When Power Changes Hands, So Do Firms
Researchers tracks how leadership changes drive firm ownership turnover across 87 countries
When Viktor Yushchenko was elected President of Ukraine in 2005, his government nationalized firms and sold them to new owners in a process it called “reprivatization.” The targeted companies had few connections to the incoming president but had been closely associated with former President Leonid Kuchma and his chosen successor Viktor Yanukovych. In Turkey, the AKP amended public procurement law over 150 times in a single decade, expanding government discretion over contracts and directing high-value awards to firms whose owners had political ties to the party.
A paper by Timm Betz and Amy Pond (Washington University in St. Louis) argues that episodes like these are extreme examples of a more routine consequence of political turnover.
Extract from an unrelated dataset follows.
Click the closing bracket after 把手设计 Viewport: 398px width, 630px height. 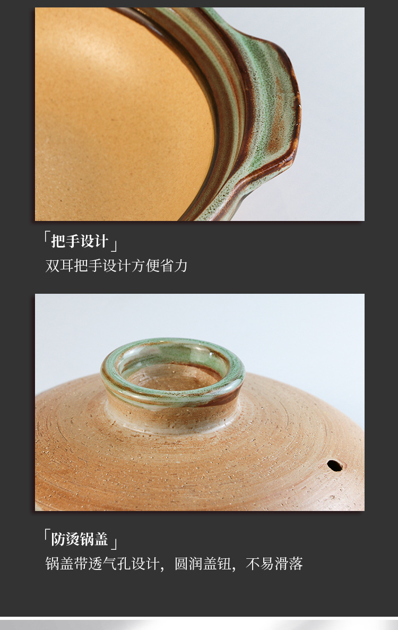click(x=114, y=245)
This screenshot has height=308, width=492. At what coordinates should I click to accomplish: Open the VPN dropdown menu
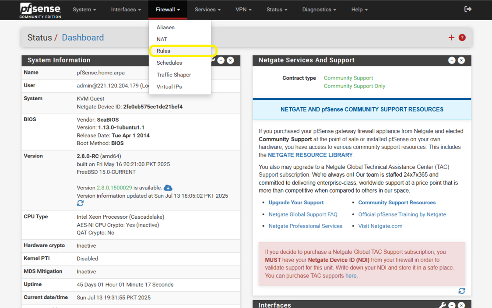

Political connections channel benefits to firm owners through favorable contracts and selective regulatory enforcement. When leadership changes, a new set of individuals gains those connections while the old set loses them. The owners who lose out value their firms less than they did before while newly connected buyers value those same firms more than the current owners do. That gap makes ownership transfers more likely, and Betz and Pond find that it happens frequently across non-OECD countries.
Betz and Pond build a formal model around this logic and use it to generate predictions about where the effect should be strongest. Firms that rely on immobile assets like plants and heavy equipment cannot credibly threaten to relocate when political conditions shift, which makes their owners especially vulnerable to political turnover and attractive to newly connected buyers. Firms with mobile assets can threaten to leave, giving them leverage no matter who holds office. Ownership clarity matters too. Some firms nest their ownership in shell companies based in tax havens, making it harder for governments or connected buyers to figure out who actually owns them, and consequently making it less likely ownership will change hands following a political transition. The strength of property rights in a given country also shapes the dynamic. In countries with impartial courts, owners who lose their political access can seek legal remedies, limiting the advantage that new connections provide. Where courts are unreliable, those advantages grow and ownership changes become more frequent after political transitions.
The authors test these predictions using Bureau van Dijk’s Orbis database to identify direct shareholders of up to the 5,000 largest firms in each of 87 non-OECD countries. They track changes in the identity of each firm’s controlling owner from 2008 to 2018, defining controlling owners as shareholders with at least a 50% stake. Political turnover is measured using the REIGN dataset, which records each instance of a new political leader coming to power. In a given year, 12.3% of firms in their sample experienced an ownership change, and 41% experienced at least one change over the full sample period. In the simplest regression, political turnover is associated with a 2.2 percentage point increase in the probability of ownership change, a 17.2% increase relative to the sample average. That result holds when the model is expanded to control for country-level attributes, as well as firm revenue, size, and industry. Ownership turnover following political change is larger among firms with immobile assets and publicly recorded owners, and in countries with weaker property rights.
Because political and economic disruptions often coincide, the authors run a separate analysis restricting the sample to presidential systems where executive elections follow fixed constitutional schedules and cannot be called early, ensuring that the timing of leadership change is not driven by economic conditions. This model’s estimates track the baseline findings closely. A new political leader produces a 2.5 percentage point increase in ownership turnover. The authors also run a model replacing ownership turnover with managerial turnover as the outcome variable. If general economic disruption were behind the results, managerial turnover should respond to political change in the same way. It shows no such response. Political turnover predicts changes in who owns firms but not changes in who manages them.
Betz and Pond also examine what these ownership changes mean for firm performance. They find evidence suggesting that owners who take control during periods of political turnover earn higher profits and pay lower taxes as a share of profits. The results are exploratory, but they gesture at the practical stakes of politically motivated ownership transfers and suggest that new owners benefit financially from their connections to incoming leadership.
The findings suggest that the consequences of political turnover extend well beyond changes in policy or government personnel. When leadership changes hands, the effects reach into the ownership structures of firms, and especially into firms with immobile assets, transparent ownership, and limited legal protections. Betz and Pond show that this process is not confined to the dramatic episodes of expropriation and reprivatization that make headlines in places like Ukraine and Turkey. Ownership turnover is a routine consequence of the way political connections shape who owns firms and how much those firms are worth to their owners.